Sin embargo, la preocupación por el repunte en el número de casos de infectados COVID me llevó a volver a estar pendiente de la situación sanitaria y política que atravesamos, y en ella se me “revelaron”, de alguna forma, dos tipos de personajes que, a mi juicio, entorpecen mucho la convivencia social y la misma lucha contra el coronavirus: los tergiversadores y los bocazas. Y aunque me hubiera gustado comenzar escribiendo de los segundos, creo que los primeros son de mucha más actualidad e importancia en este momento. Así que empiezo por ellos.

Uno de los grupos que más nos ha hecho sufrir a quienes seguimos con preocupación la infección por COVID es el de los negacionistas de la infección en sí o de la idoneidad de la medidas de protección que se promueven desde las autoridades sanitarias. Aprovechando las posibilidades que ofrece la ciencia, a las que luego me referiré, picotean de aquí y de allá para obtener argumentos oposicionistas a cualquier cosa que se mueva en torno a la infección.

Hace mucho tiempo que la ciencia ha dejado de pretender reflejar completamente la realidad.  No porque haya dejado de intentarlo, cuidado, sino porque ha descubierto que le es imposible, o al menos difícilmente alcanzable: la realidad siempre supera, siempre va más allá, de cualquier interpretación que la mente humana quiera hacerse de la misma. De ahí que se trabaje con hipótesis verificables, y que en la medida en que no son contradichas e integran coherentemente un modelo explicativo de la realidad, son útiles para actuar sobre ella.

Todo el aparato estadístico desarrollado para la investigación trata de gestionar esta cierta “incertidumbre” que la ciencia no puede llegar a eliminar completamente. Y tenemos un ejemplo de ello en el valor “p”, que tanto se usa en la presentación de resultados de investigación. Viene a reflejar la posibilidad de que un experimento similar al nuestro produzca resultados “significativamente” diferentes a los obtenidos por nosotros. En el fondo, y  muy simplemente, que siempre existe la posibilidad de que algún experimento ofrezca resultados diferentes a los del resto, para los que habrá que buscar una explicación coherente, o plantearse la búsqueda de modelos alternativos que puedan ofrecer una mejor comprensión del fenómeno explicado.

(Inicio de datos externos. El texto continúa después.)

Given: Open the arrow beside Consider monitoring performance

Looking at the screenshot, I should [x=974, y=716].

Así que tan sólo hace falta aprovecharse de esa realidad, picotear de aquí y allá, escoger los experimentos que nos interesen y seleccionar  fragmentos descontextualizados de publicaciones oficiales que apoyen nuestra postura, y ya podemos montar una postura negacionista: de COVID, del cambio climático, del daño pulmonar del tabaco o de la existencia de la infección por VIH (ante la cual también hubo negacionismo). Si esto se acompaña adecuadamente, se promueve inteligentemente y se adorna de ataques y descalificaciones a cualquier defensor de la prudencia científica, teniendo en cuenta el contexto de posverdad en el que vivimos, ya tenemos un movimiento negacionista en marcha. Y haciendo mucho daño al esfuerzo común de todos para mejorar la situación.

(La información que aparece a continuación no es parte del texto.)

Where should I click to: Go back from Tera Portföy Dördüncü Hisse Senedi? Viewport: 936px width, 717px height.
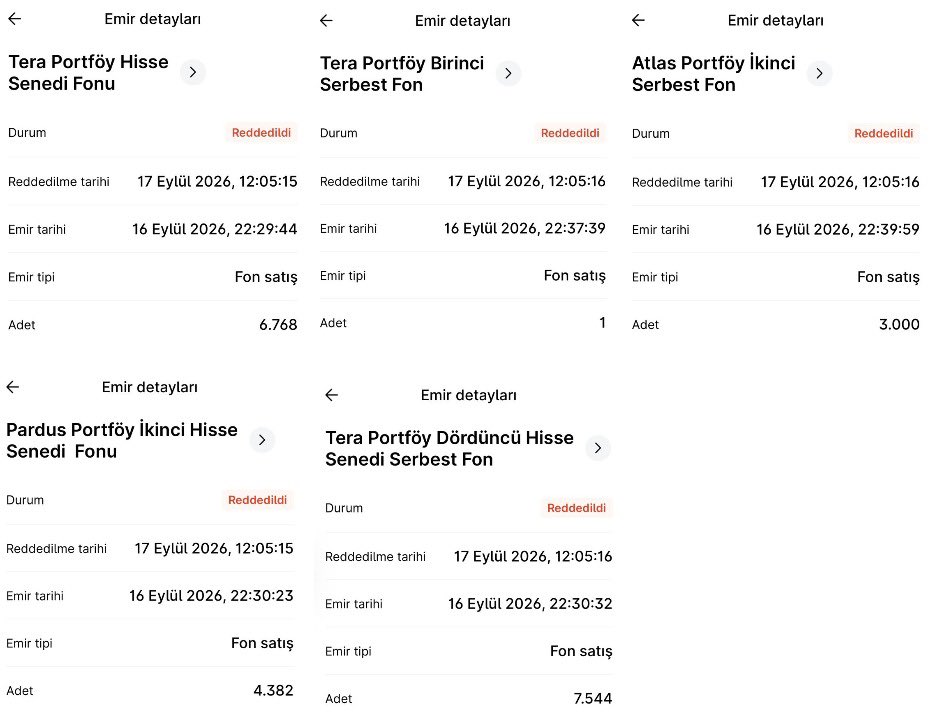332,395
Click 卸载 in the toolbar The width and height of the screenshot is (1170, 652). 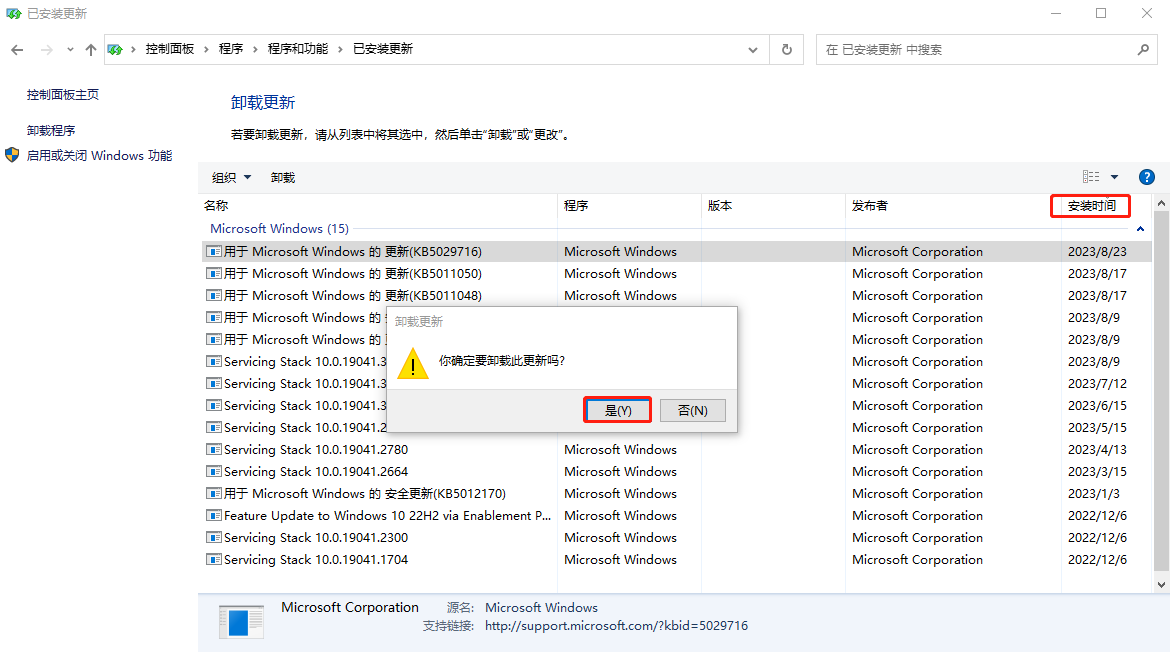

Otra cosa es que algunas actitudes en el ámbito de la ciencia y la investigación hagan dudar de algunas cosas. Sabemos que ha habido manipulación de algunos estudios de investigación, o selección de los estudios que ofrecían resultados favorecedores de un determinado interés ocultando los que resultaban contradictorios… Eso ha existido, y hay que estar atentos, pero para descubrirlos y manejarlos con la prudencia de la investigación científica, y no utilizarlos para descalificar toda la ciencia, que ¡no, señor! no se dedica a tergiversar la realidad.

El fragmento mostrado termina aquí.